-------- Given text

Side effects of hormonal therapy for early prostate cancer

Reducing the level of testosterone can cause different side effects. There are different ways hormonal side effects can be managed or treated. Your doctor or nurse will explain this to you. Some side effects are only likely to affect you when you have hormonal therapy for over 6 months.

Common side effects

Common side effects include the following:

  • Erection difficulties (called erectile dysfunction or ED) and reduced sex drive. This usually improves after you stop treatment, but it may take a few months. If you have ED, there are drugs and treatments that may help.
  • Hot flushes and sweats. These may reduce as your body adjusts to hormonal treatment. They usually stop completely 3 to 6 months after treatment finishes.
  • Tiredness and difficulty sleeping. This is common, and hot flushes may make sleeping difficult. Regular physical activity can help reduce tiredness.
  • Mood changes. Talking to someone close to you or a counsellor may help.

Other side effects

If you have hormonal therapy for 6 months or more, you may have other side effects. The benefits of hormonal therapy generally outweigh the possible risks. Your doctor or nurse will talk to you about this.

Other possible side effects include the following:

  • Weight gain (especially around the middle) and loss of muscle strength. Regular physical activity and a healthy, balanced diet can help manage this.
  • Breast swelling or tenderness. This is most common with flutamide and bicalutamide. Some men have low-dose radiotherapy to their chest before treatment to prevent this. If you are taking bicalutamide, another option is to take a hormonal drug called tamoxifen to reduce breast swelling.

----------------

(Study questions)
**a)** Revise the passage of the text on hormonal therapy side effects that runs from "Side effects of" down to "that may help.", putting "libido" in place of "sex drive".
**b)** Decide whether each statement agrees with the text on hormonal therapy side effects, and answer yes or no with the deciding words quoted from it: (i) hot flushes usually stop completely 3 to 6 months after treatment finishes; (ii) breast swelling is most common with tamoxifen; (iii) regular physical activity can help reduce tiredness.

-------- Extracted data

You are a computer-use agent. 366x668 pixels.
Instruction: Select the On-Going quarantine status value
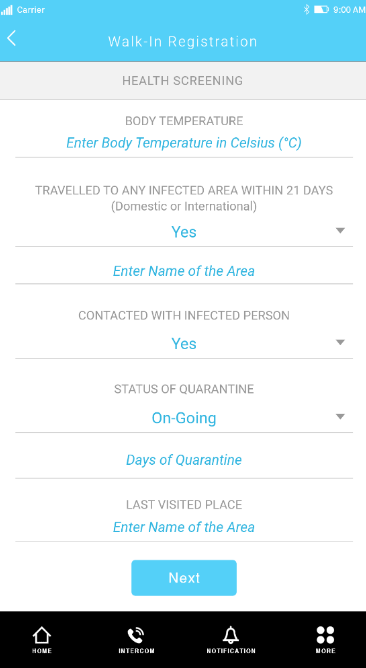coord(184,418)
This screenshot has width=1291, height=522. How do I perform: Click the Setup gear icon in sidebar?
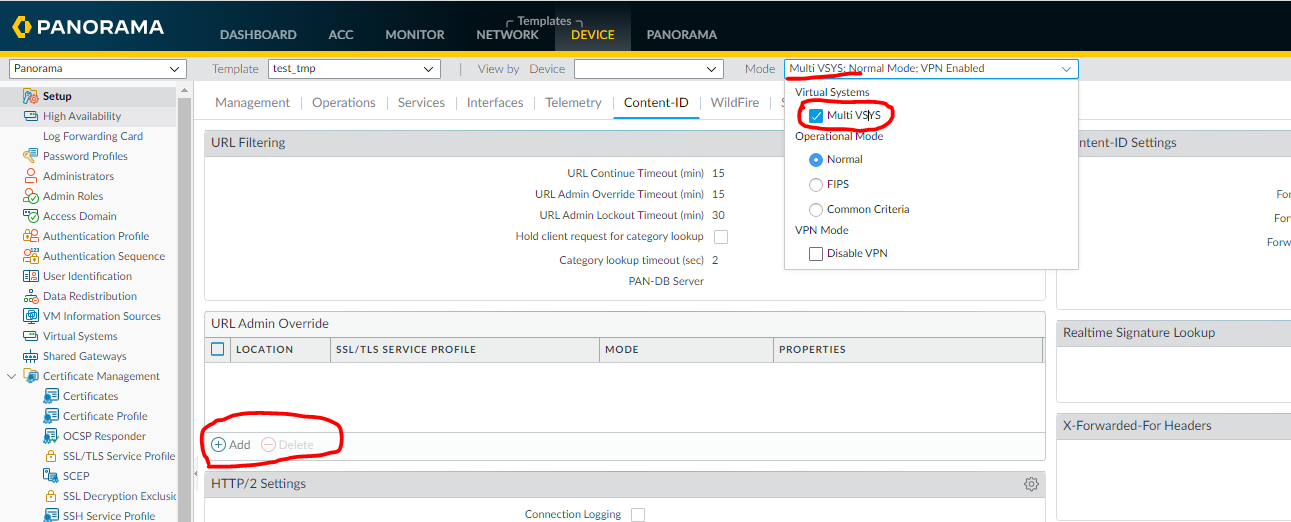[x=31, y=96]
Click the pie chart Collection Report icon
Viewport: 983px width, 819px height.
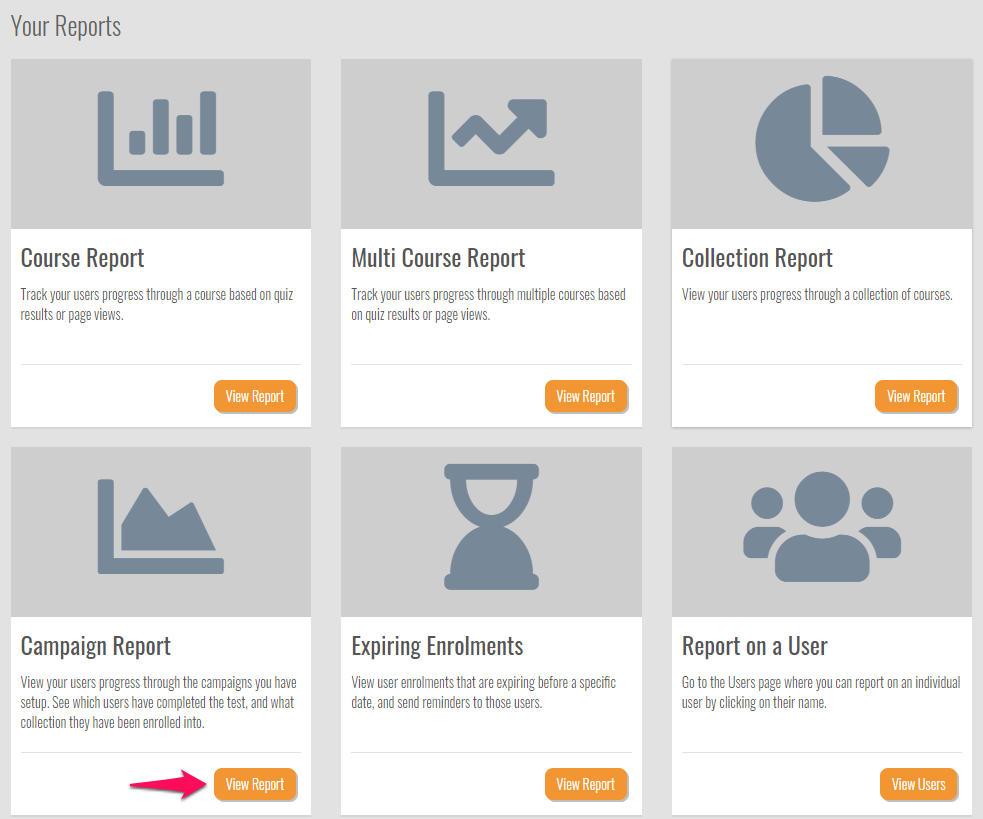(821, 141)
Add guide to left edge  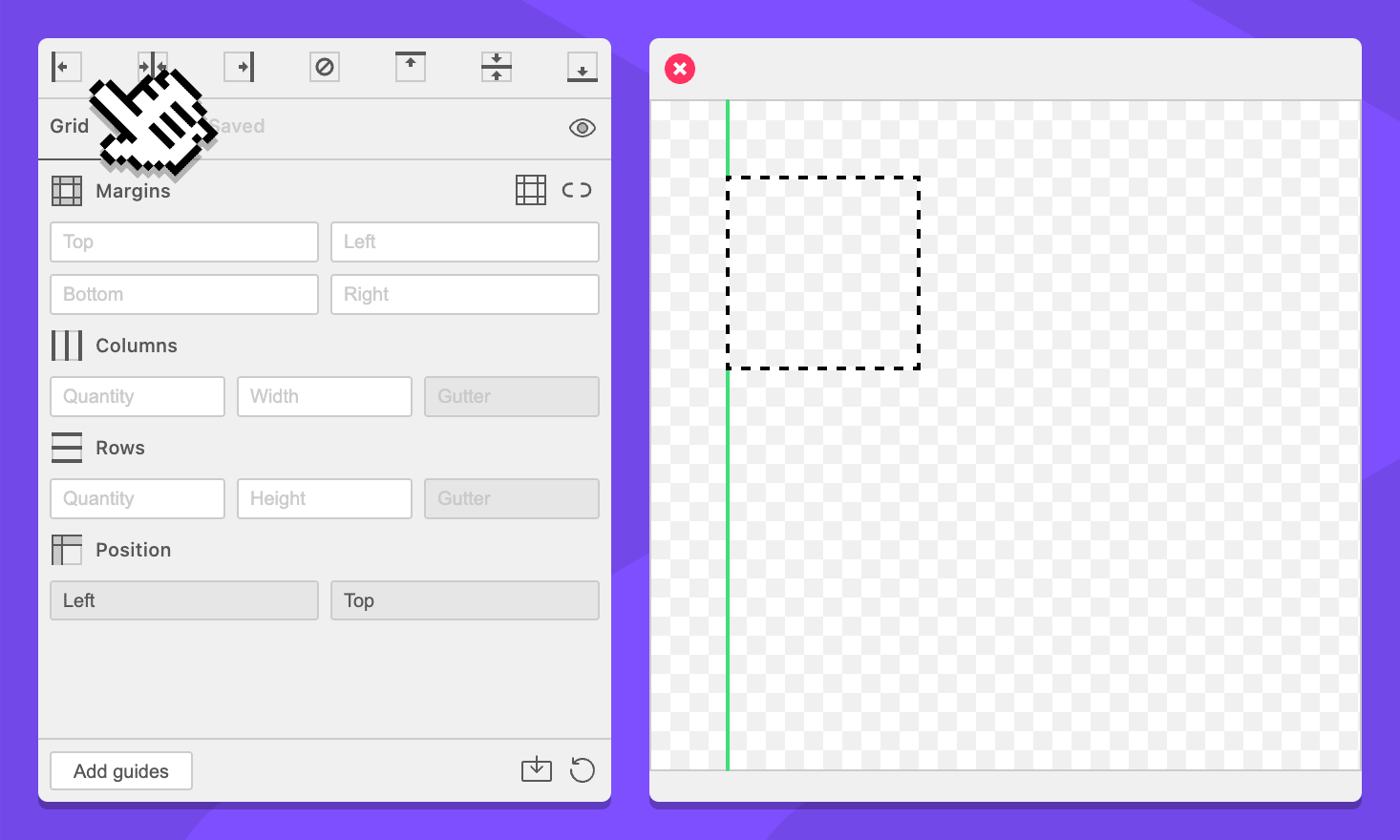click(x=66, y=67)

----------------
-------- Extracted data

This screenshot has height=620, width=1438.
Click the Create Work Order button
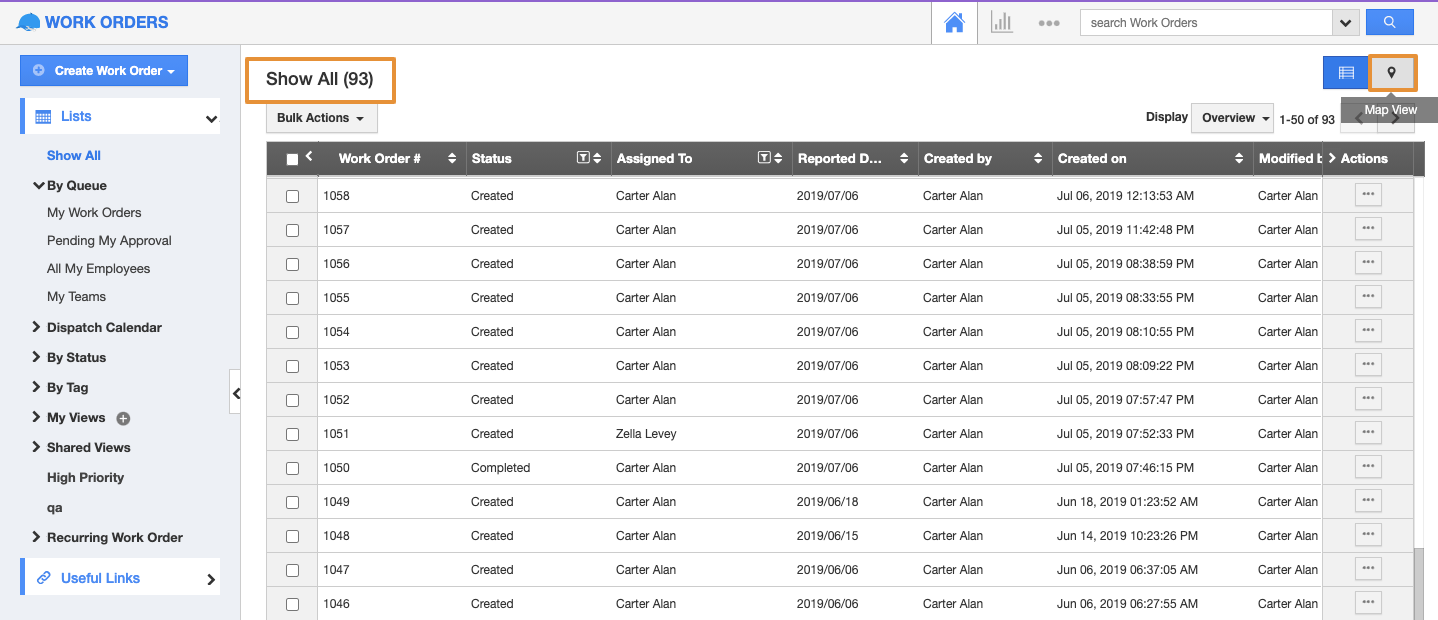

----------------
-------- Extracted data

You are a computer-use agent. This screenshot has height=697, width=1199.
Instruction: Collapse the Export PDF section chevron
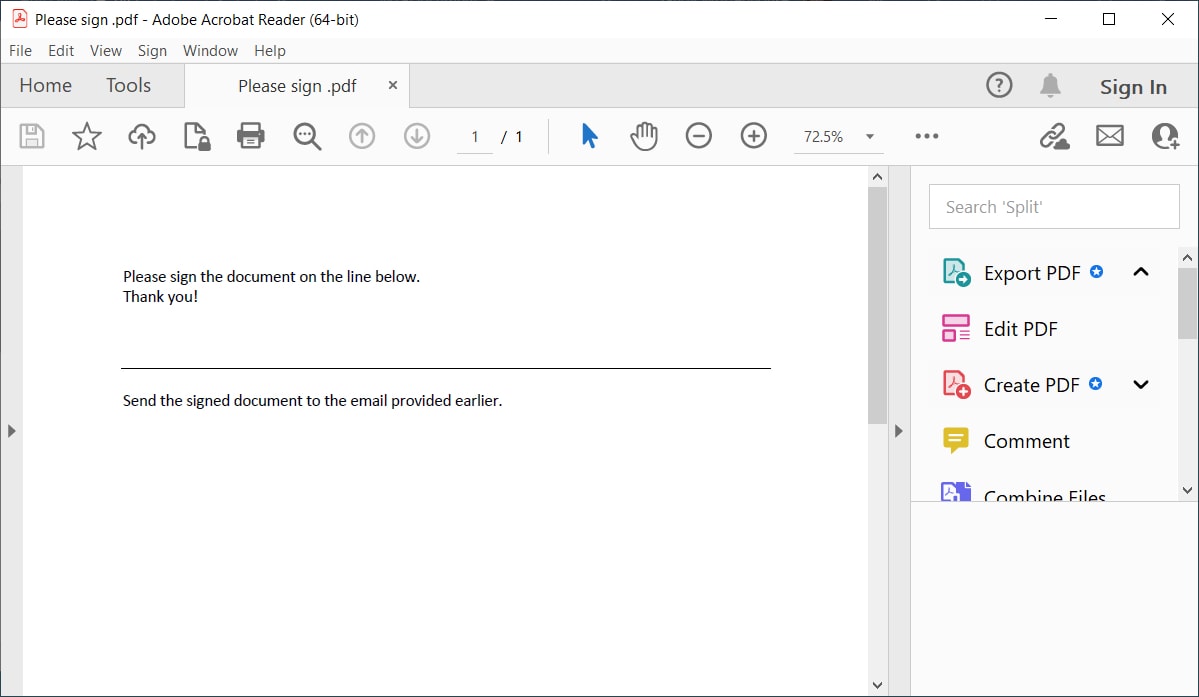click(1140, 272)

----------------

(Answer section)
**a)**
Side effects of hormonal therapy for early prostate cancer

Reducing the level of testosterone can cause different side effects. There are different ways hormonal side effects can be managed or treated. Your doctor or nurse will explain this to you. Some side effects are only likely to affect you when you have hormonal therapy for over 6 months.

Common side effects

Common side effects include the following:

  • Erection difficulties (called erectile dysfunction or ED) and reduced libido. This usually improves after you stop treatment, but it may take a few months. If you have ED, there are drugs and treatments that may help.

**b)**
(i) Yes: "They usually stop completely 3 to 6 months after treatment finishes."
(ii) No: "This is most common with flutamide and bicalutamide."
(iii) Yes: "Regular physical activity can help reduce tiredness."